** BEGIN RAW DATA **
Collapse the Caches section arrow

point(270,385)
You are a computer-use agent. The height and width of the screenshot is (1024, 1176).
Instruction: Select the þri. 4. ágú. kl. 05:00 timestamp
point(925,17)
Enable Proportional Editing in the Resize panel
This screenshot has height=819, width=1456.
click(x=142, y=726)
** END RAW DATA **
| SHORT TASK |
Please pull every line of the records above, unchanged and in their original order.

| FULL ANSWER |
Collapse the Caches section arrow

point(270,385)
You are a computer-use agent. The height and width of the screenshot is (1024, 1176).
Instruction: Select the þri. 4. ágú. kl. 05:00 timestamp
point(925,17)
Enable Proportional Editing in the Resize panel
This screenshot has height=819, width=1456.
click(x=142, y=726)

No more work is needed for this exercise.